WEB DESK: For decades, scientists have been trying to create machines that mimic the way birds fly. A team from Stanford University has gotten one big step closer.
The team created the PigeonBot — a winged robot that it says approximates the graceful complexities of bird flight better than any other robot to date.
When a bird is soaring through the air, it dramatically changes the shape of its wings as it makes hairpin turns and swoops up and down. Birds change the shape of their wings far more than planes do, and the complexities of bird flight have posed a major design challenge for scientists trying to translate the way birds fly into robots.
Ultimately, the motions that bird wings make are seen as far superior to those of an aircraft: “It actually enables birds to fly further, longer, maneuver much better,” says David Lentink, a professor of mechanical engineering at Stanford University. “I really love aircraft as well, but it just doesn’t compare to a bird.”

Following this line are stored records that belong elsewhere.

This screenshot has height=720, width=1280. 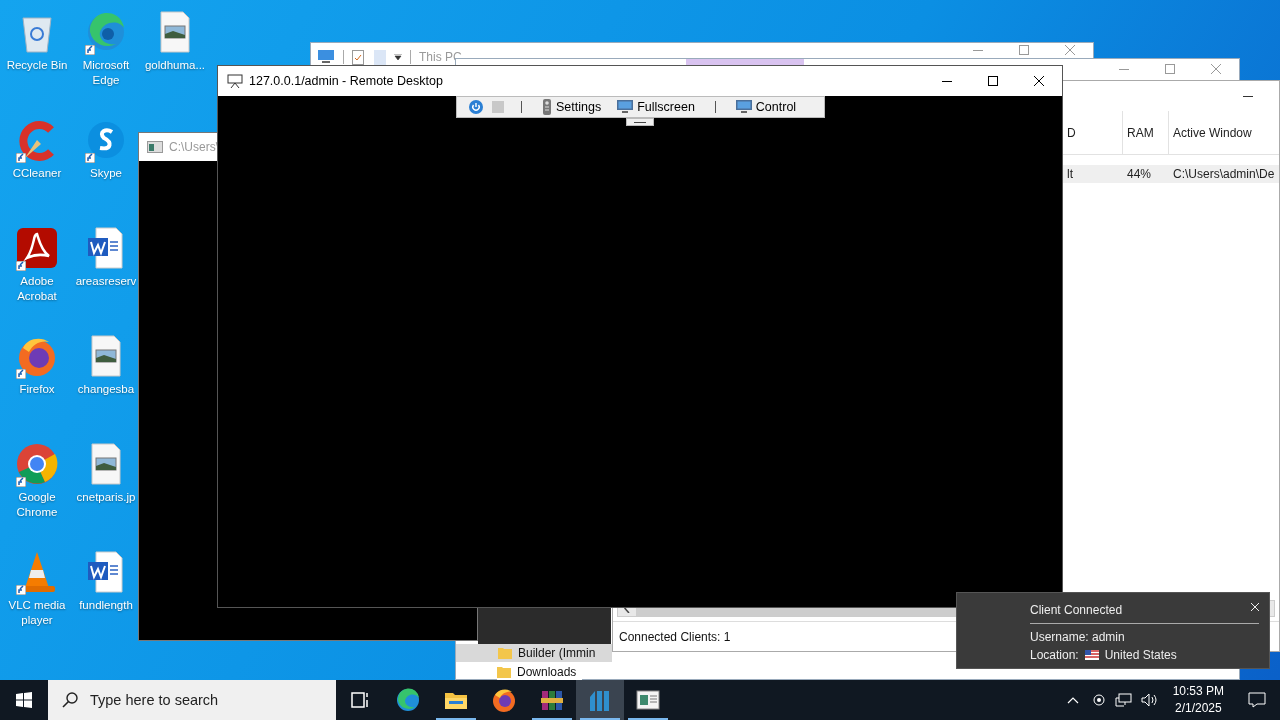 I want to click on power-icon, so click(x=476, y=107).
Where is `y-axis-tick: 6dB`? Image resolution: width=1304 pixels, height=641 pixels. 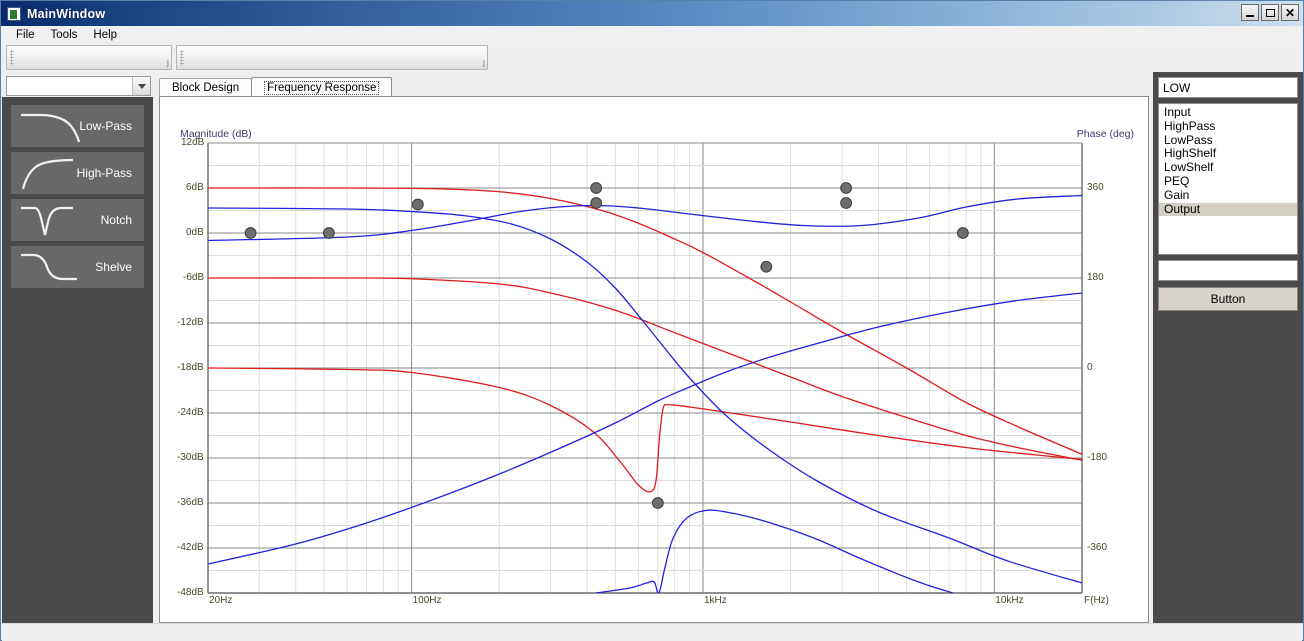 y-axis-tick: 6dB is located at coordinates (195, 188).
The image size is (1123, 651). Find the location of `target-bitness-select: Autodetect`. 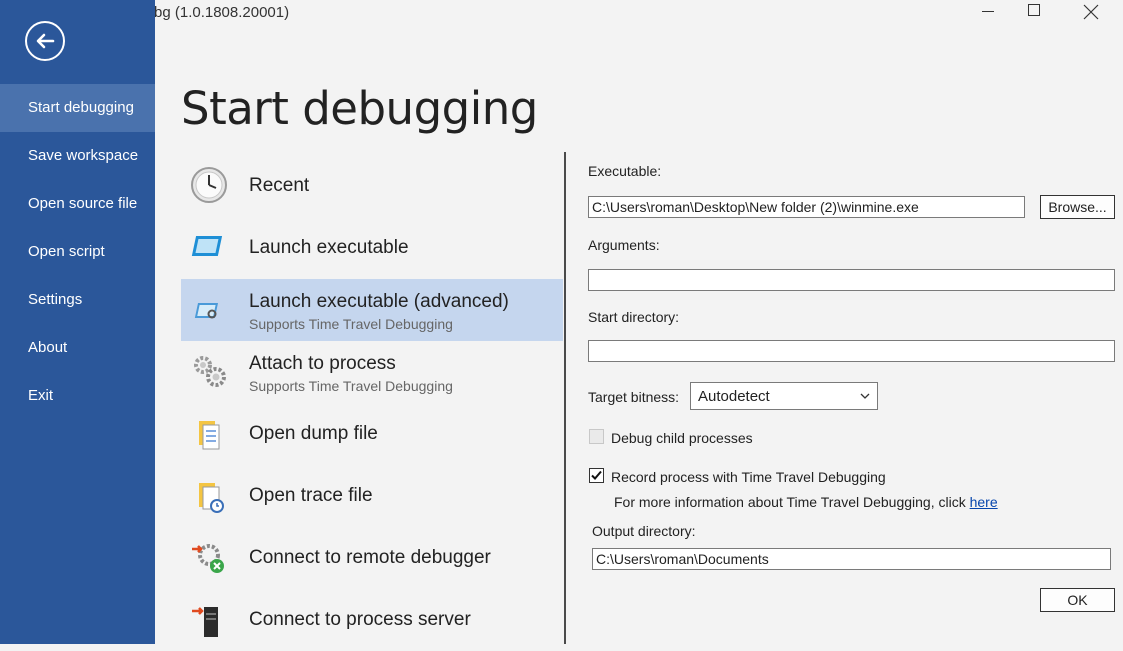

target-bitness-select: Autodetect is located at coordinates (784, 396).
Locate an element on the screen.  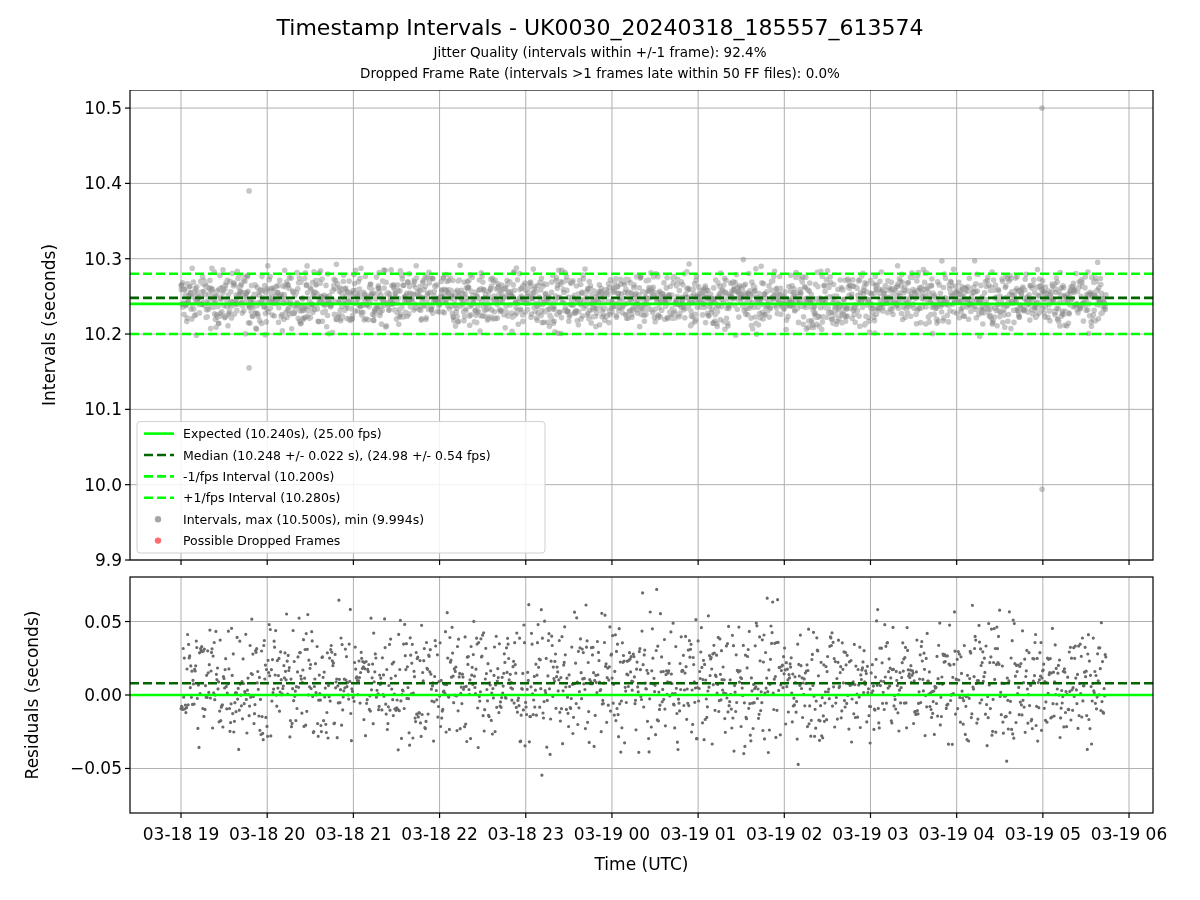
axis-tick-label: 10.3 is located at coordinates (103, 258).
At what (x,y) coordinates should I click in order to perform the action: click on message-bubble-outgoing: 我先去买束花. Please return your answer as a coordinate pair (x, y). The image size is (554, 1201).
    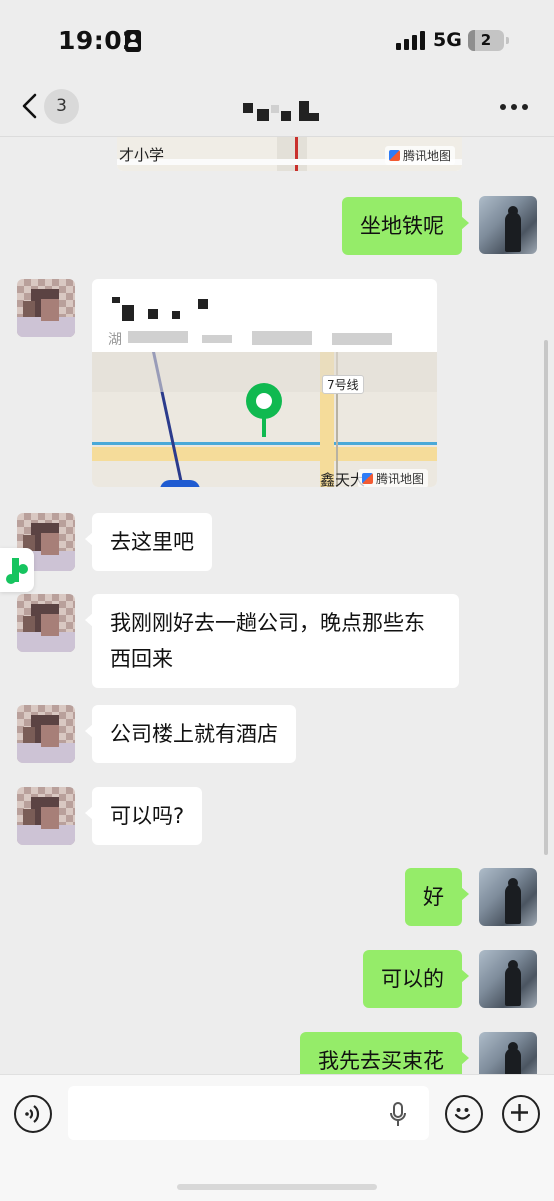
    Looking at the image, I should click on (384, 1053).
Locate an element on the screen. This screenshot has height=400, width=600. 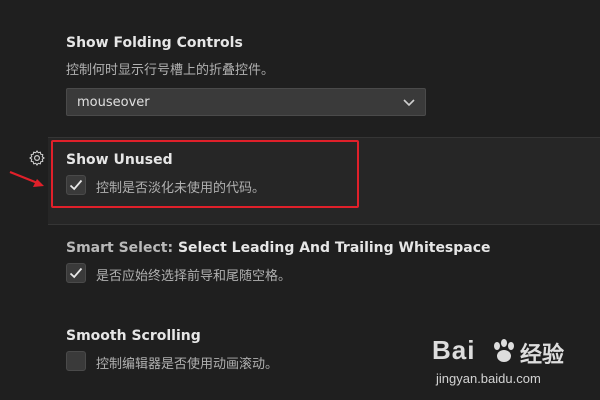
setting-title: Smooth Scrolling is located at coordinates (134, 336).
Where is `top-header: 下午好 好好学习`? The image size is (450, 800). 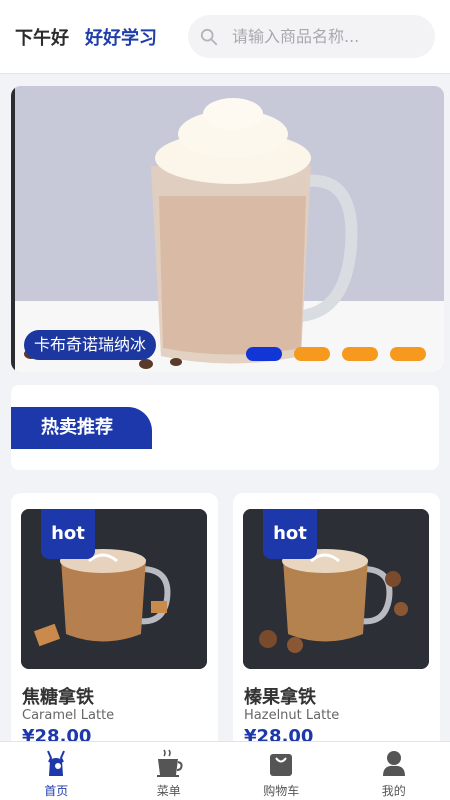 top-header: 下午好 好好学习 is located at coordinates (225, 37).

Lentink led a team to try to pinpoint some of the unique ways that bird wings work. The researchers then used what they found to create the PigeonBot.
The researchers used common pigeon cadavers to try to figure out the mechanics of how birds control the motion of their feathers during flight. Scientists had thought the feathers might be controlled by individual muscles. But they learned that some aspects of bird wing motion are simpler than they expected.
Lentink says that several doctoral students realized that simply by moving a bird’s “wrist” and “finger,” the feathers would fall into place. When the bird’s wrist and finger move, “all the feathers move too, and they do this automatically,” he said. “And that’s really cool.”
The findings are some of the first evidence that the bird’s fingers are important for steering. The team replicated the bird’s wing on the PigeonBot using 40 pigeon feathers, springs and rubber bands connected to a wrist and finger structure. When the wrist and finger move, all the feathers move too.
The researchers used a wind tunnel to see how the feather-and-rubber-band design worked under turbulent conditions. “Most aerospace engineers would say this is not going to work well, but it turned out to be incredibly robust,” Lentink says.